KSman is simply a regular member on this site. Nothing more other than highly active.

I can be a bit abrupt in my replies and recommendations. I have a lot of ground to cover as this forum has become much more active in the last two years. I can’t follow threads that go deep over time. You need to respond to all of my points and requests as soon as possible before you fall off of my radar. The worse problems are guys who ignore issues re thyroid, body temperatures, history of iodized salt. Please do not piss people off saying that lab results are normal, we need lab number and ranges.

The value that you get out of this process and forum depends on your effort and performance. The bulk of your learning is reading/studying the suggested stickies.
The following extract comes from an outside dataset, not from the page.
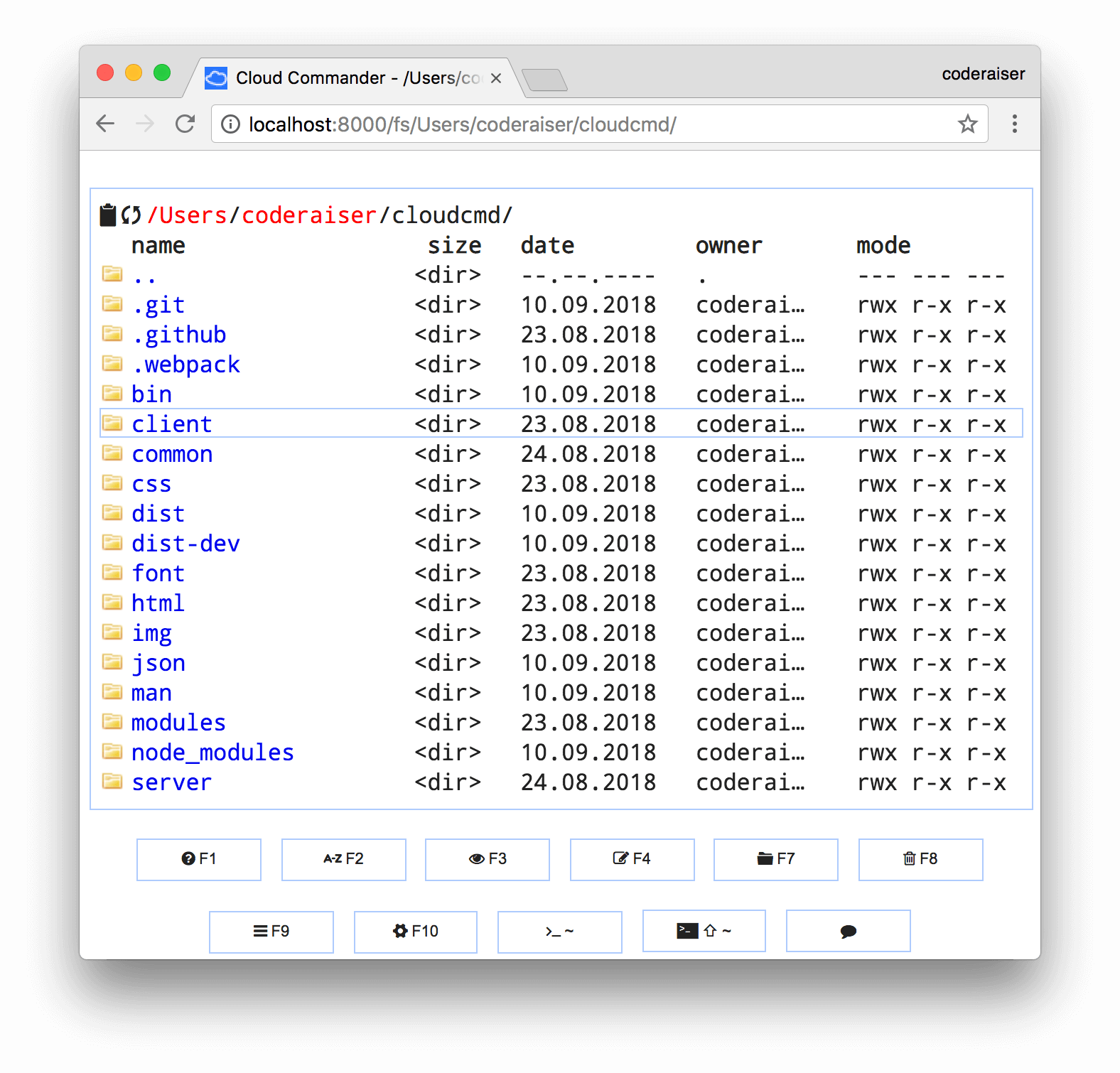This screenshot has width=1120, height=1073.
Task: Create a new folder with F7
Action: (775, 859)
1/4 tab Anastrozle twice per week is what I’m going to try. We will see what that does to the Free T and SHGB numbers. My TSH is never that night so we are going to check it again in six weeks along with the other normal stuff. I do use iodized salt. I don’t have any of the symptoms you mentioned.

I feel pretty good overall. Will report back when I get bloods again in 6 weeks.
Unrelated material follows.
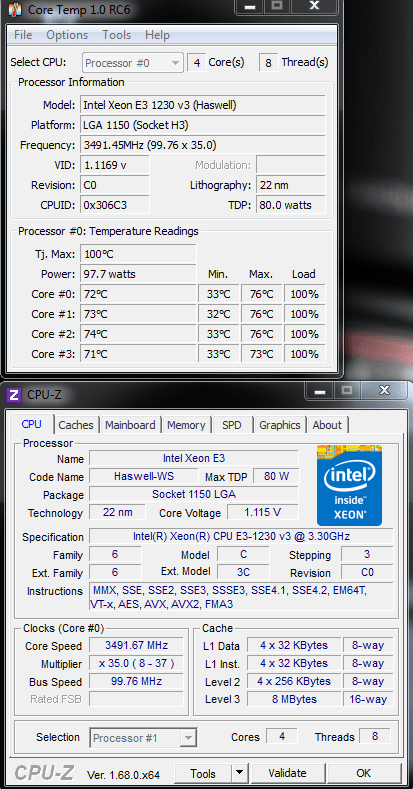
Task: Close the Core Temp window
Action: click(314, 7)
In general @KSman, would an individual tend to feel better on HCG mono-therapy rather than Clomid? One thing that isn’t great on Clomid is my libido.

Also, why don’t we see a lot of people having success with HCG by itself?
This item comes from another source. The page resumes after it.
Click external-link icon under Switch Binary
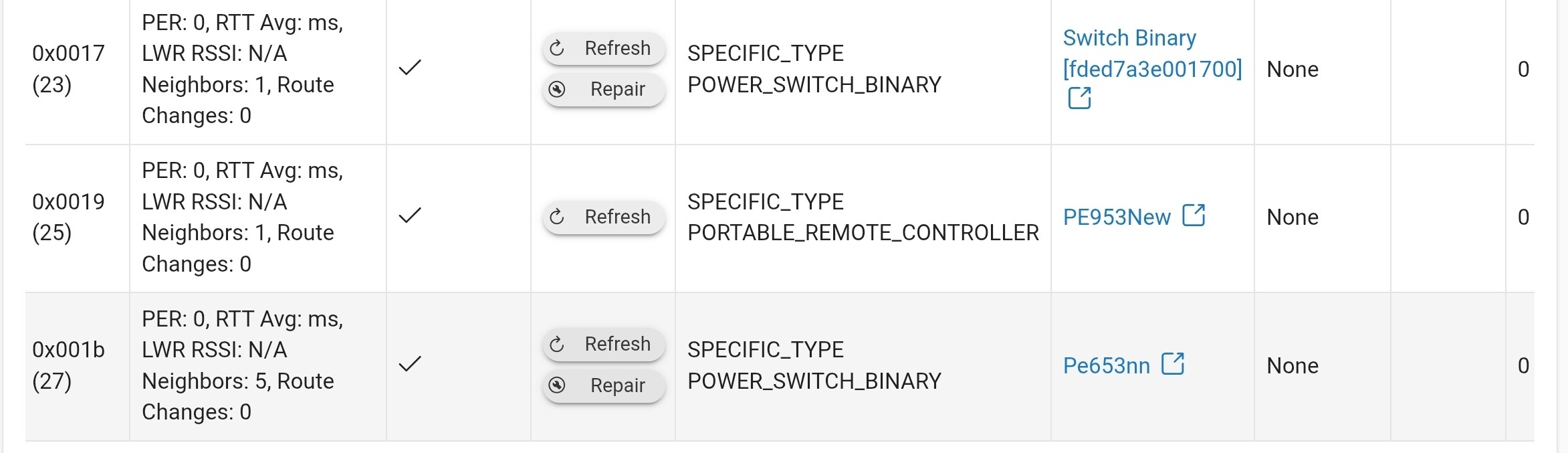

hCG replaces lost LH receptor activation with hCG and many report a improvement in mood that is from hCG itself.

Clomid and SERMs in general get the pituitary, if able, to produce LH/FSH to activate LH receptors etc.

Both methods can fail if the pituitary or the testes are a weak link.

These can work better with younger males who are secondary as the testes are younger and more functional. So stories need to be filtered by age.

SERMs are cheap and oral meds but not natural human hormones.

Clomid can increase E2 and does not block all effects of E2 and might have its own estrogenic effects for you.

@KSman my pituitary reacts to Clomid so does that mean HCG should work as well?

Not related at all. Clomid acts on pituitary, hCG acts on the testes.

@KSman got it. My total t is high 600’s even with LH at 3.3. so HCG should technically work well if my dose turns out to be something that corresponds to LH > 3.3. free t and shbg is killing me right now.


Yes that is high. E2 was near top range …

If you increase FT/Bio-T and reduce E2, SHBG is expected to fall, but that can take time as it is a liver response.

@KSman do you think it is worth me trying HCG mono? Not feeling too great on the Clomid (no motivation, no libido, etc.).


Alright, my doc will allow me to try TRT (Cyp, HCG, AI). 100mg per week 1x per week. My question is, what dose/timing of HCG is the most up-to-date protocol when doing a 1x per week injection of test? I’ve seen every other day, E3D, and also just both days before your next injection to try and prevent levels from dropping off before the next shot. Suggestions? Along with that, what dose/timing for Arimidex as well?


One inject per week with your SHBG level doesn’t make sense, inject T twice weekly using insulin syringes in shoulders or thighs and take AI at injection time. Inject HCG 2-3 times weekly.